常に身につけているものが無くなるのは不安だという者もいるだろう。だが、実際には何ら変わりなく、むしろ歩く足は軽くなったような気さえする。全ての繋がりから解放され、自由になった――などとは言わないが。たった100グラムの重みがポケットに無いだけで、いつもよりも多く歩けそうに思う。
単純だ。意味無く高揚しそうになる気持ちをその言葉で抑え、保志は地下鉄への階段を駆け降りた。

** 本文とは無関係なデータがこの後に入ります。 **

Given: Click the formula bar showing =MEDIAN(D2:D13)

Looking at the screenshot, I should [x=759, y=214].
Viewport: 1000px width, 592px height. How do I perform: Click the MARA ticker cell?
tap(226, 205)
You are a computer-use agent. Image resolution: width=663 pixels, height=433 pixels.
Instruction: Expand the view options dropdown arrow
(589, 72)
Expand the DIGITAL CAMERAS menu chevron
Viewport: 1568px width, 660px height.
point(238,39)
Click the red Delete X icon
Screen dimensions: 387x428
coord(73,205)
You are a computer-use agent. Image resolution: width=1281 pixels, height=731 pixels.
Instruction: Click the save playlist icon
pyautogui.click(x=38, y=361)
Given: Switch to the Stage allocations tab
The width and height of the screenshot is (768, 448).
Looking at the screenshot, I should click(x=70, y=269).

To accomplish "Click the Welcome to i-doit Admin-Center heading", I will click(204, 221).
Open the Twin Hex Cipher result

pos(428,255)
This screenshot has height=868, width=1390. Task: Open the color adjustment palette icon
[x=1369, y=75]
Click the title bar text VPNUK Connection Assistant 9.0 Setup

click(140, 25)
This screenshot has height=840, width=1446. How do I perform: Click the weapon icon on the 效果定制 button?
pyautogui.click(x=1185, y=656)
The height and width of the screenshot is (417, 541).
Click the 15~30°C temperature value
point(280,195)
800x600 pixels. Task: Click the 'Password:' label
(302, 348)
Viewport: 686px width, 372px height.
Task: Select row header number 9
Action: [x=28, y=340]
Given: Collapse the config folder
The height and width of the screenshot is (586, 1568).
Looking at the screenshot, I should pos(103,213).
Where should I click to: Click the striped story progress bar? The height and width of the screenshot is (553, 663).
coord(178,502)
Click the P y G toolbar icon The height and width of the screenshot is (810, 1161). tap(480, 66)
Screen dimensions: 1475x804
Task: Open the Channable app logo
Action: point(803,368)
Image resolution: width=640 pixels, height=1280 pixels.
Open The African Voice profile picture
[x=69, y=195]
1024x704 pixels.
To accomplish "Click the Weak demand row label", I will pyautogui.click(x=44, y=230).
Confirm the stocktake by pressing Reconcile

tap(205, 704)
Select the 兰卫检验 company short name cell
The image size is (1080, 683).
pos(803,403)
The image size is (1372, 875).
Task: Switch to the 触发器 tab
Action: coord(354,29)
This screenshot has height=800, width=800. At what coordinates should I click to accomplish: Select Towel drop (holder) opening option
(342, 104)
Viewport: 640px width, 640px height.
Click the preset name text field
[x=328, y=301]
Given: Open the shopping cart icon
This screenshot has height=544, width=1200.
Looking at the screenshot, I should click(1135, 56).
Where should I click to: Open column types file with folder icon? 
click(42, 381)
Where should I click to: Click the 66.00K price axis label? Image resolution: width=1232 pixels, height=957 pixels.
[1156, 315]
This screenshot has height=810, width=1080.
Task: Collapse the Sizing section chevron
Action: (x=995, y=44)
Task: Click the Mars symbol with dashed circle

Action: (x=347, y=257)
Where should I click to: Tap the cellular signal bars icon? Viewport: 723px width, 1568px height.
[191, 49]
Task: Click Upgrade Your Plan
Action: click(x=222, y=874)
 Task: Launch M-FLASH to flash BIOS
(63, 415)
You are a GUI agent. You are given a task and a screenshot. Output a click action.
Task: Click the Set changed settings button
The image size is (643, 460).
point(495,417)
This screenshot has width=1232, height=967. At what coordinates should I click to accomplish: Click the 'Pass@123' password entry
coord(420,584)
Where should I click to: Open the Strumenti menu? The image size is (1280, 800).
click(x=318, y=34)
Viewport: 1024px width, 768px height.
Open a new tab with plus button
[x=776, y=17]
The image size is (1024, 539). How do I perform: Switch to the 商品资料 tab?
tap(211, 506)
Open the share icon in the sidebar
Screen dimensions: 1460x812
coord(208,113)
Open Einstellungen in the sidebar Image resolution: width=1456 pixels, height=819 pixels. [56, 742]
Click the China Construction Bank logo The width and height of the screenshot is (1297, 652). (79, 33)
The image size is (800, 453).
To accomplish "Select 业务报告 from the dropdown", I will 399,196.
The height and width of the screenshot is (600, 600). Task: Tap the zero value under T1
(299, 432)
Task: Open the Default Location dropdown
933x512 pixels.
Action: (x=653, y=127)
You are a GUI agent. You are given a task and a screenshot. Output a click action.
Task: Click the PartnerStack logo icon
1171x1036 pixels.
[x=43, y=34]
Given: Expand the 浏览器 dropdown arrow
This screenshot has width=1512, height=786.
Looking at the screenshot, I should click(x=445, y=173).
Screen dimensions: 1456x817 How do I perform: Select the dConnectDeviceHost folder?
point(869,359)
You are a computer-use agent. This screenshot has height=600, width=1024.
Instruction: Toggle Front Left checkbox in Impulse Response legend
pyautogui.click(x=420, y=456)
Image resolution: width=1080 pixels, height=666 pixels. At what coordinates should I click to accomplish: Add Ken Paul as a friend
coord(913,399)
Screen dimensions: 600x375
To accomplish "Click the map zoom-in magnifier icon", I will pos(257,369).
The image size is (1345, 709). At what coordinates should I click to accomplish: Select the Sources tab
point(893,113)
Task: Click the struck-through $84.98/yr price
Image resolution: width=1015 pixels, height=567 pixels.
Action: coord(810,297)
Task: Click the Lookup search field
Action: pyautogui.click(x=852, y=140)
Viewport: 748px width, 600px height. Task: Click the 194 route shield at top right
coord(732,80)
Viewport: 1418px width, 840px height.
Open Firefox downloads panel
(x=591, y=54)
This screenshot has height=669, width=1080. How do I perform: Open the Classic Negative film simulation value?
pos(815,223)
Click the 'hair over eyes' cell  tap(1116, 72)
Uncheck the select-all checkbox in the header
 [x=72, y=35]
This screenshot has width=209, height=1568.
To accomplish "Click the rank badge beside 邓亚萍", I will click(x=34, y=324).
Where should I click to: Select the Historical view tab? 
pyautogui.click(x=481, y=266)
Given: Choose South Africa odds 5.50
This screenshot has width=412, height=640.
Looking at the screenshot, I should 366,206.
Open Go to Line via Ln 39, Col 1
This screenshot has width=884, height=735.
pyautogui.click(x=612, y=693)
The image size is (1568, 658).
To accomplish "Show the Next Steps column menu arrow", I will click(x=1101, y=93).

珍しく職場に現れた男を見た時、直ぐにはその理由に思いつかなかった。忘れるなと、これまた珍しくグチのような小言と共に差し出された小さな機械に、ああそれで来たのかとそこで漸く保志は納得する。手を差し出すと、筑波はそれを落とすようにそこへと乗せた。
「大事なモノだろう」
その言葉に口の端を少し上げ笑うと、相手は眉間に皺を寄せる。
「俺も暇じゃないんだ、気を付けろ」
じゃあなと呟くように零したそれには、溜息が混じっていた。客の間をすり抜ける背中は振り向く事もなく、そのまま自動ドアを潜っていく。男の不機嫌さを教える態度。けれど、本気で怒っているのならば、ここには来ていないだろう。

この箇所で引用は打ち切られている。